The need for CEOs to understand the power they have to improve their company’s culture and their employees’ Will To Live.
CEOs are leaders, motivators and game changers. They are hired to lead massive organizations, manage performance and risk, while creating innovative strategies designed to move the needle. I wonder how many CEOs today are prepared for the “silent killer” that resides within their corporation, their teams, their families and the communities of their employees.
When my 15-year-old son, my oldest child and my pride and joy, took his life, I was not a CEO, but because of his death I became one. Will Trautwein was a handsome, popular, and successful high school freshman when an illness he didn’t know he had took his life. A disease that his loving parents didn’t know existed, devastated their happy loving home. We were all unaware and uneducated, and because of that, our lives would change forever.
It’s been 15 years now since my son lost his will to live. He came from a successful loving home, the son of a very happily married couple. He suffered from depression, a mental illness. I’ll say it again, an illness, not a character flaw or a choice, but a physical ailment in the brain that is treatable and beatable. Unfortunately, this illness has the word “mental” in front of it which carries a devastating stigma. It is often maskable, and is a subject not often talked about and therefore goes untreated. As a result, someone in America dies by suicide every 13 minutes, and every two hours, a teenager takes his or her life. I wonder just how many of us know this, I know I certainly didn’t.
Early that morning back in October of 2010, while holding the lifeless body of my boy, I thought that my life was over and I would never smile again. I was wrong. Within hours, hope found its way into my life. Friends surrounded me, becoming God’s hands, lifting me with a love and kindness that kept me standing.
As the day went on, friends and family from across the country arrived to support us. I was a 48 year old ex–major league baseball player who had spent a lifetime surrounded by teammates, and I understood their power. But what I witnessed in those first days went far beyond my own experience. My three younger children—Tommy (13), Michael (11), and even six-year-old Holyn—were immediately surrounded by love, hope, and understanding from their friends, their own teammates. Watching how these teammates lifted and restored our hope was deeply inspirational. They motivated us in ways we never could have imagined and strengthened our own will to live.
It quickly became clear what I needed to do. As I learned more about mental illness and the stigma surrounding it, I was determined to get people to do what my son and our family did not—talk about it. Thus, my wife and I decided to talk about it. We took the example set by our friends and teammates and turned it into action—creating The Will To Live Foundation to raise awareness in a positive, empowering way. We focused on a simple truth: people often connect most easily with those who understand their challenges, their teammates—we call them their Life Teammates®—and we teach them to recognize the power they have to improve their own lives, by delivering hope to each other. This message resonated with everyone. People got it.
I learned quickly – this Life Teammates Message was not just for the kids!
I started giving Life Teammates® speeches all over the country, raising awareness and increasing education around mental illness. I said it to teams, schools, coaches, teachers, administrators, and to CEOs and other business leaders.

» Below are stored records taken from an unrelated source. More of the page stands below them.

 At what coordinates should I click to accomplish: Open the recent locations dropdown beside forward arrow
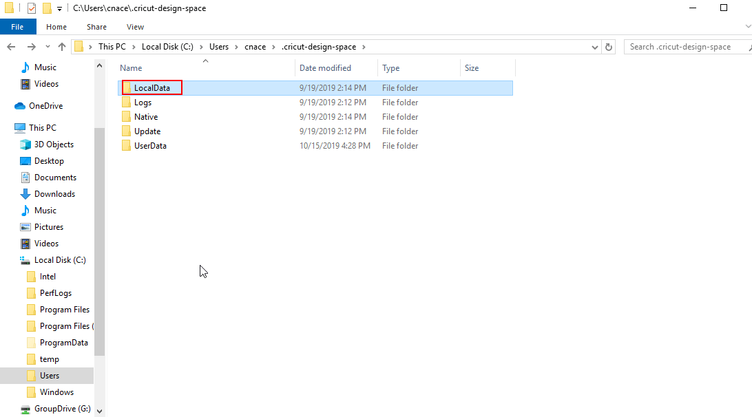[x=47, y=46]
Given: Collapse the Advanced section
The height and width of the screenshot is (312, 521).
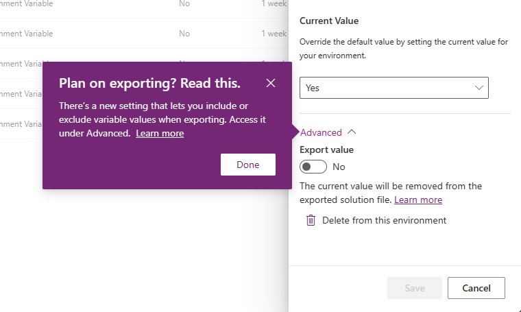Looking at the screenshot, I should (321, 132).
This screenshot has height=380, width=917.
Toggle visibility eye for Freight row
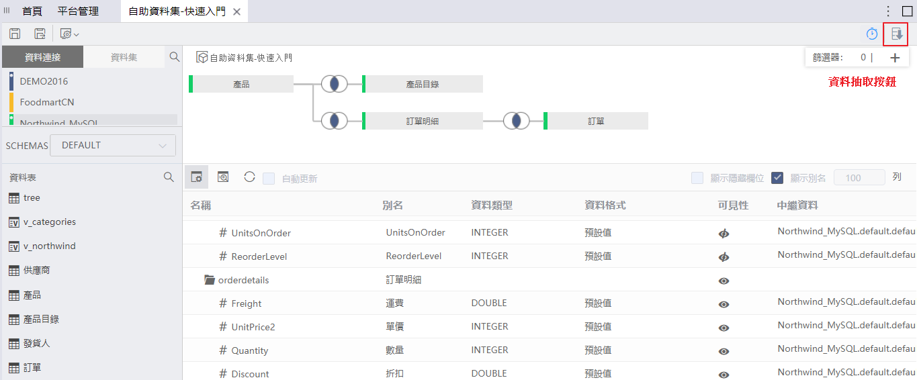pyautogui.click(x=724, y=304)
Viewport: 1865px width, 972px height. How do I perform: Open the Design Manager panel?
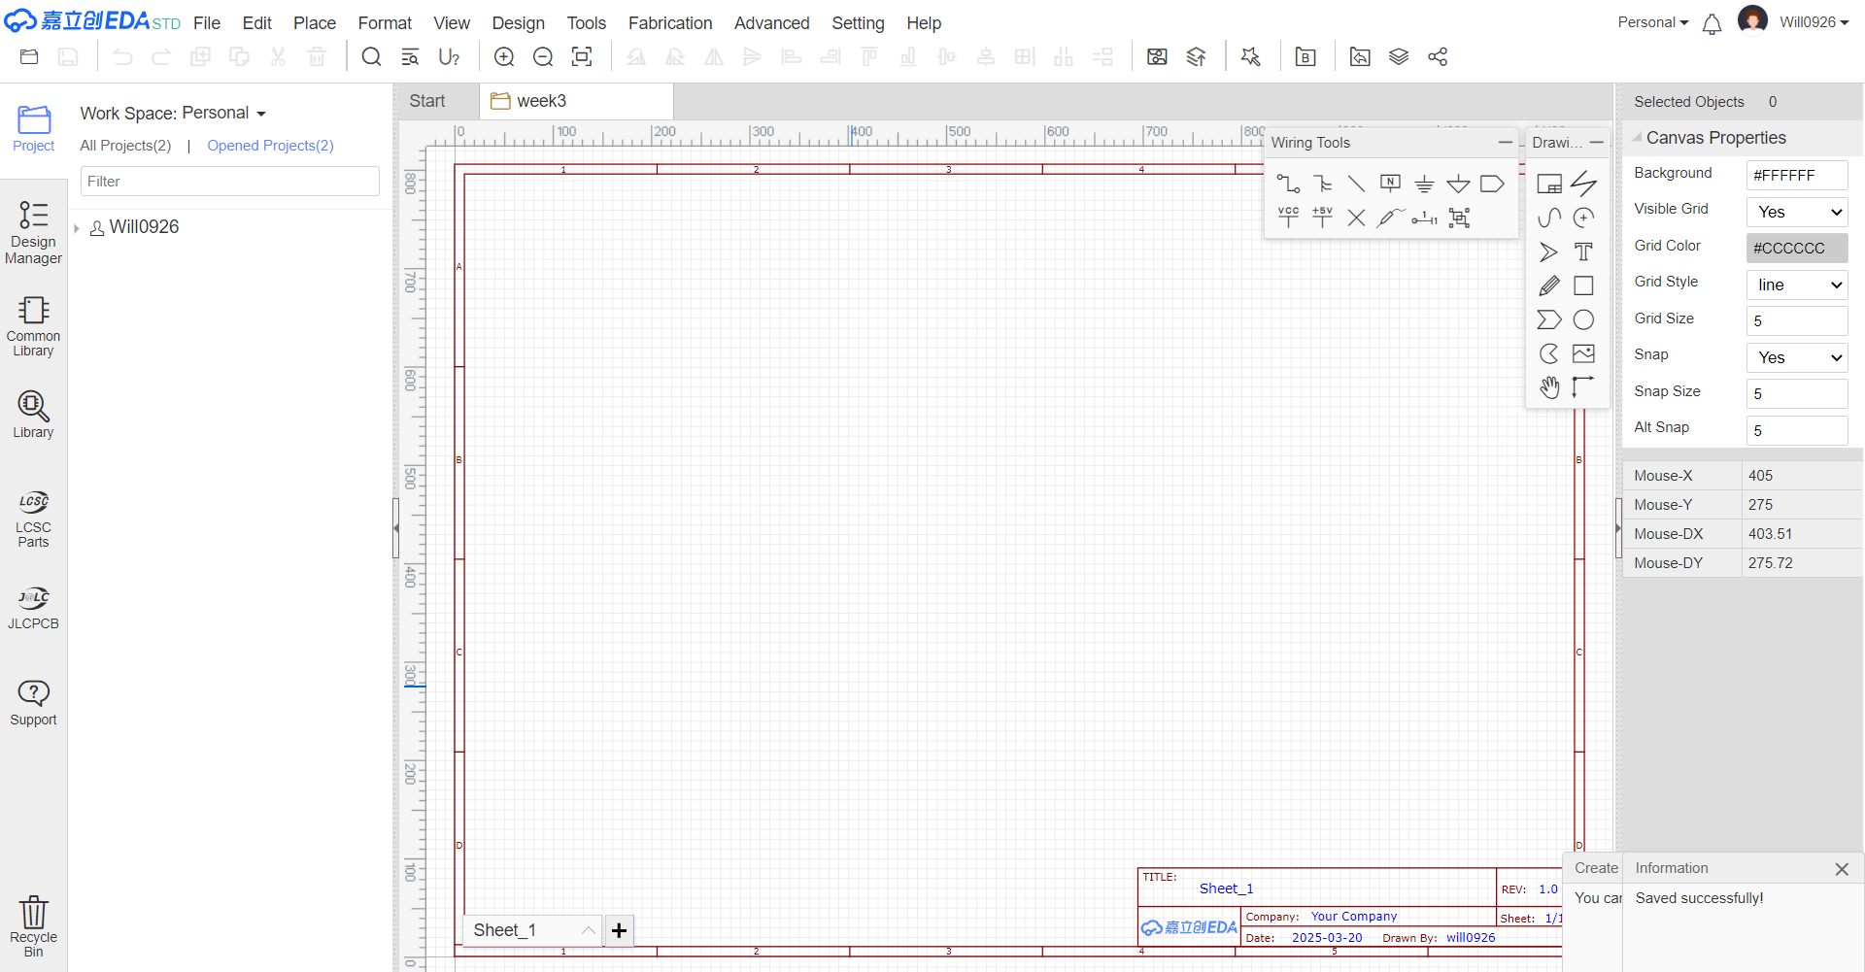point(33,232)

The most impactful question I ask people in leadership positions is this, “Do you know that 1 in 5 of your employees are suffering from some form of diagnosable mental illness?” I then ask them if they are aware that this “illness” is unlike any other—it is maskable, it has a stigma, and your employees don’t want you to know they suffer from it. “They fear what you will do!”
Strategic, visionary, empathetic, motivational, communicative—these are some of the traits great CEOs rely on, and they matter deeply when confronting today’s mental health epidemic. What began as a Life Teammates® model for kids has proven to be an effective leadership model disguised as a youth program.
- Who better understands the pressure that a sales executive faces in today’s cutthroat business environment than another sales executive facing similar challenges?
- Leaders should encourage these teammates to always be talking to each other, learning, teaching, supporting and simply being there for one another. It’s the same for all the other departments.
- Colleagues are teammates and teammates get each other. When leaders foster that kind of culture, teamwork transforms into something greater—delivering hope in a world that desperately needs it.
You want to motivate your employees? Create a culture where you show them you understand. This is hard, life is hard, and sometimes you need a friend to help you through. Be that friend. Invest in a mental wellness program, give them the tools and resources that are widely available today to help fight stress and anxiety in the workplace. Create a company where mental illness is over-shadowed by mental wellness.
When you step away one day, what culture will remain in your company? Is it all about sales, growth, profit and scale? Or will it also be about people. People who know they matter because of the culture you helped create.